■ **Raw records**
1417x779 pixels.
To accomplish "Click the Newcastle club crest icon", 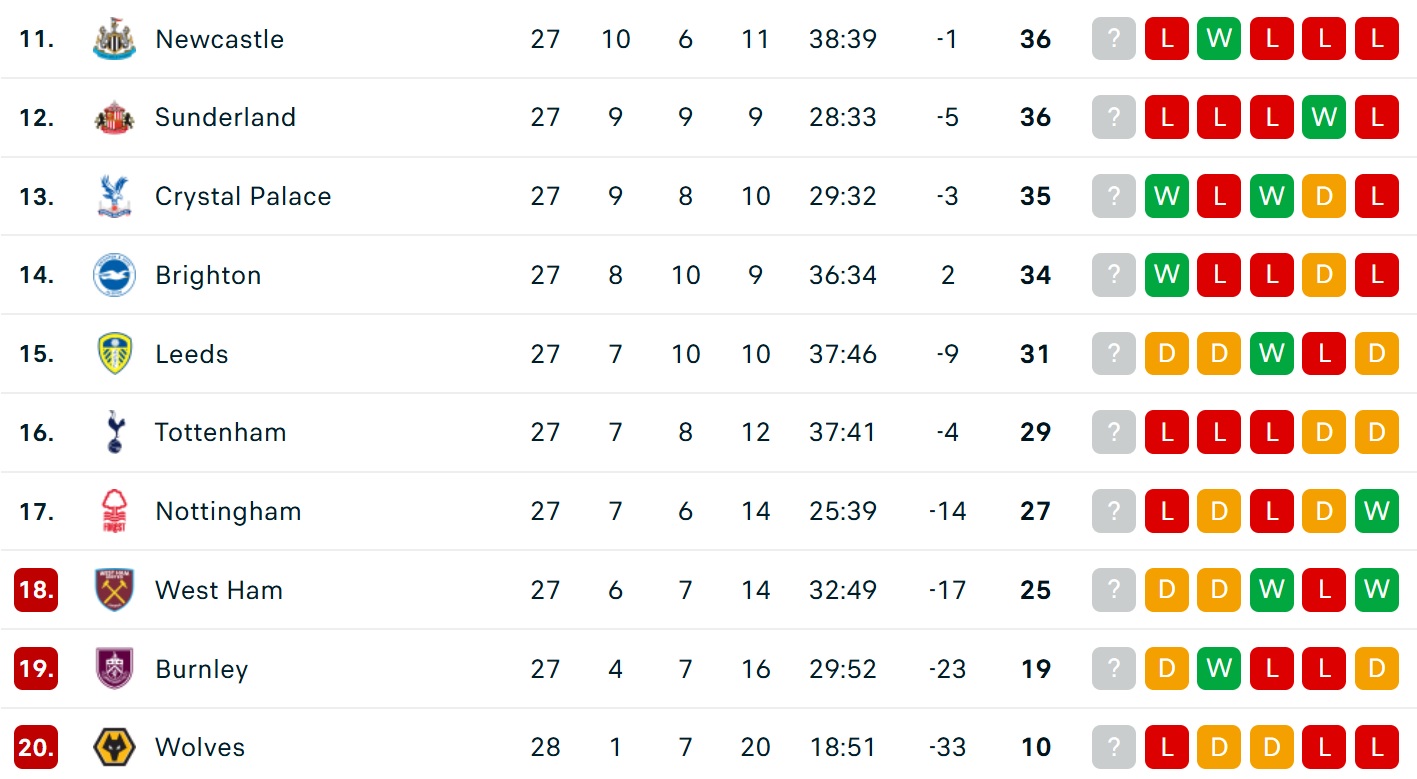I will [x=114, y=39].
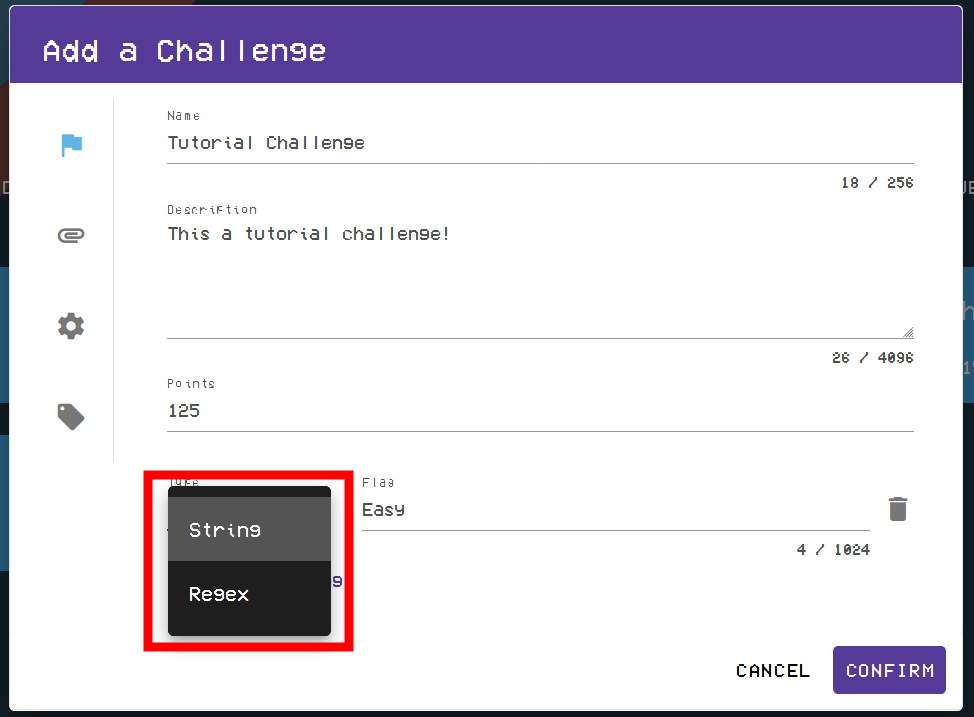The height and width of the screenshot is (717, 974).
Task: Select the tags icon in the sidebar
Action: (71, 416)
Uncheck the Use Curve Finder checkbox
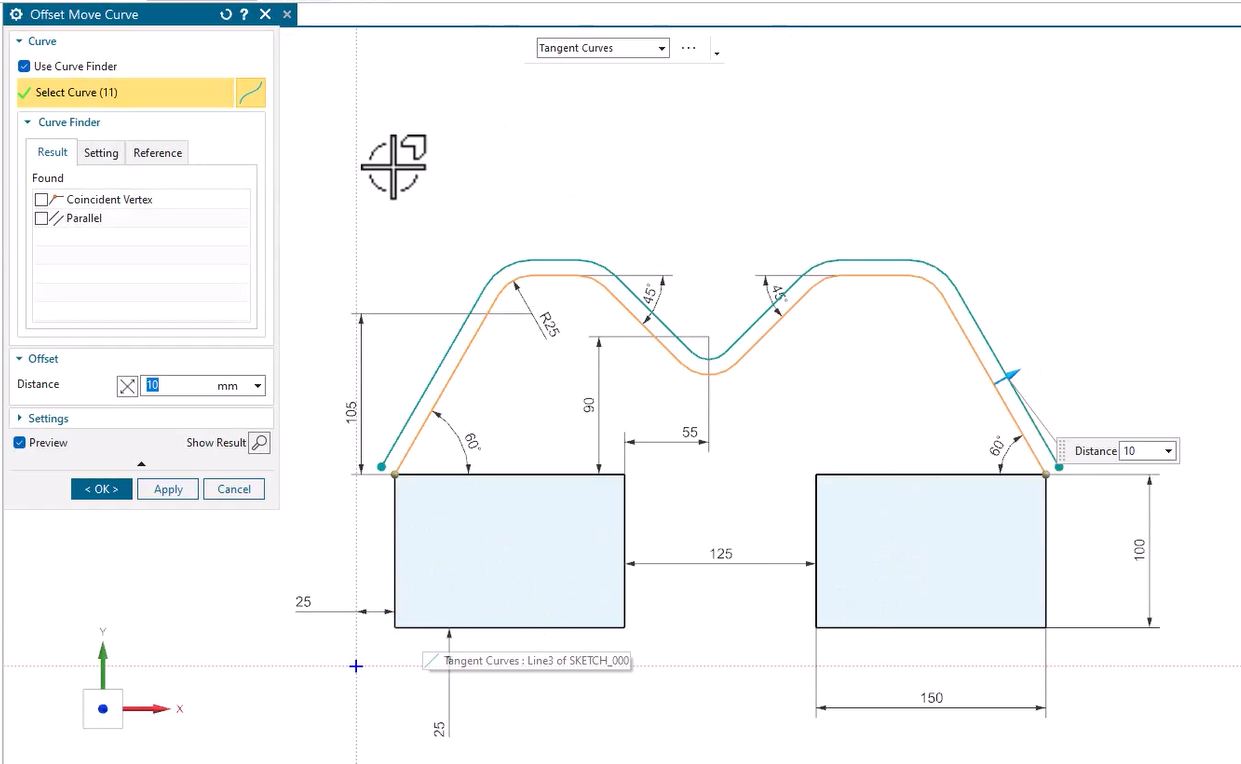Screen dimensions: 1241x764 coord(25,66)
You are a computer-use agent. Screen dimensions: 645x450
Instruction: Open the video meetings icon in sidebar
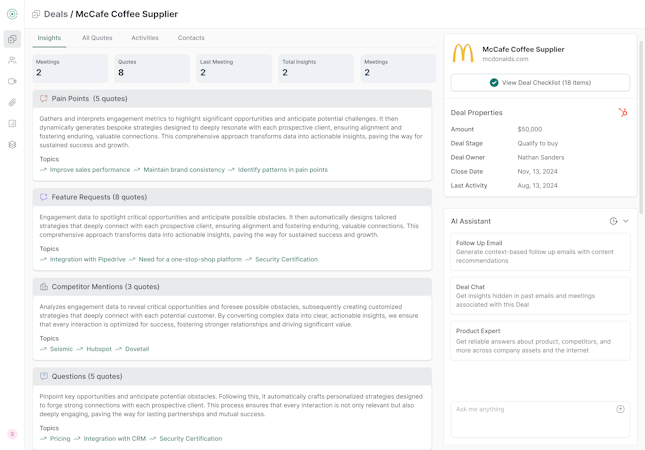[12, 81]
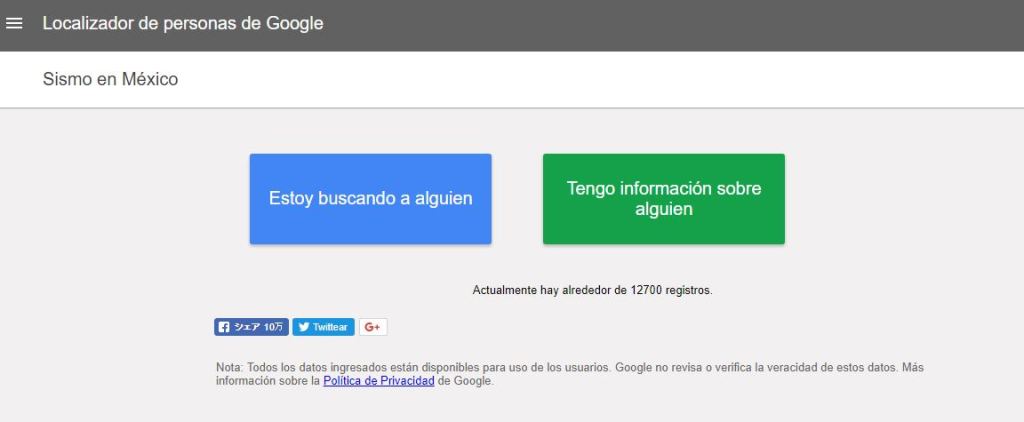Click the Twitter bird icon
1024x422 pixels.
pos(303,327)
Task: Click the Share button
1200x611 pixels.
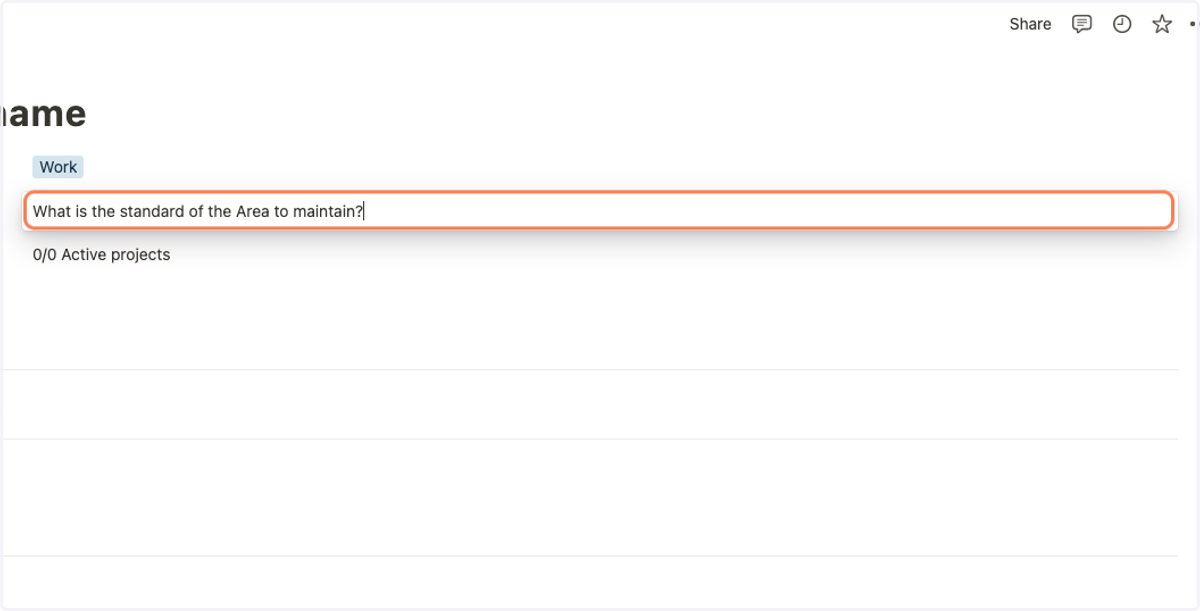Action: [1030, 24]
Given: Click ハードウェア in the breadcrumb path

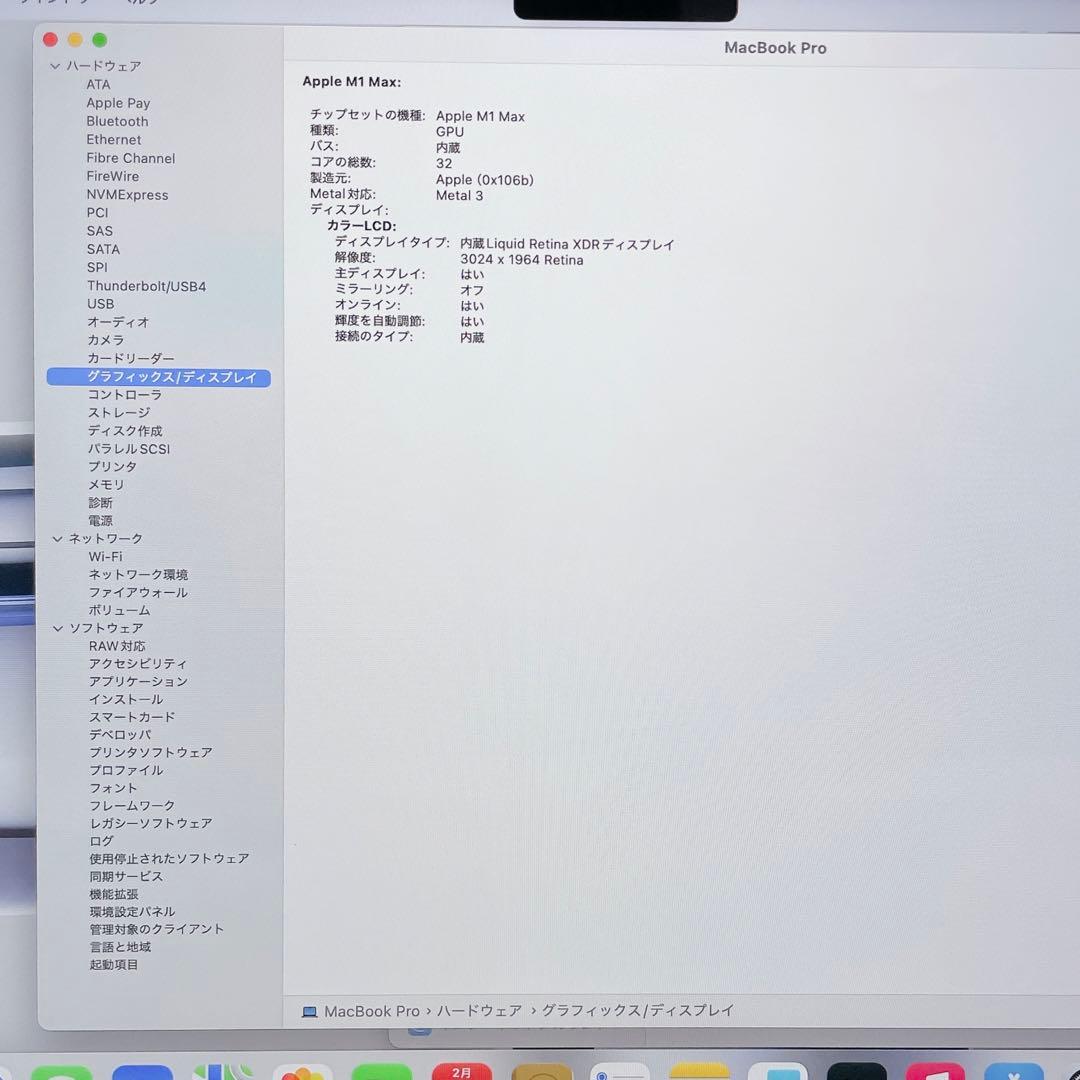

■ **Objective**
Starting at the line containing "Uncheck the Use Curve Finder checkbox" and continuing to the end of the material, rewrite those lines with "sidebar" replaced by "side panel" and nothing else altered. Omit the pictures from your answer.

■ **Written solution**
Uncheck the Use Curve Finder checkbox
Screen dimensions: 1241x764 coord(25,66)
You are a computer-use agent. Screen dimensions: 645x450
Instruction: Open the video meetings icon in side panel
[12, 81]
Click the Twitter bird icon
1024x422 pixels.
pos(303,327)
Task: Click the Share button
1200x611 pixels.
Action: [1030, 24]
Given: Click ハードウェア in the breadcrumb path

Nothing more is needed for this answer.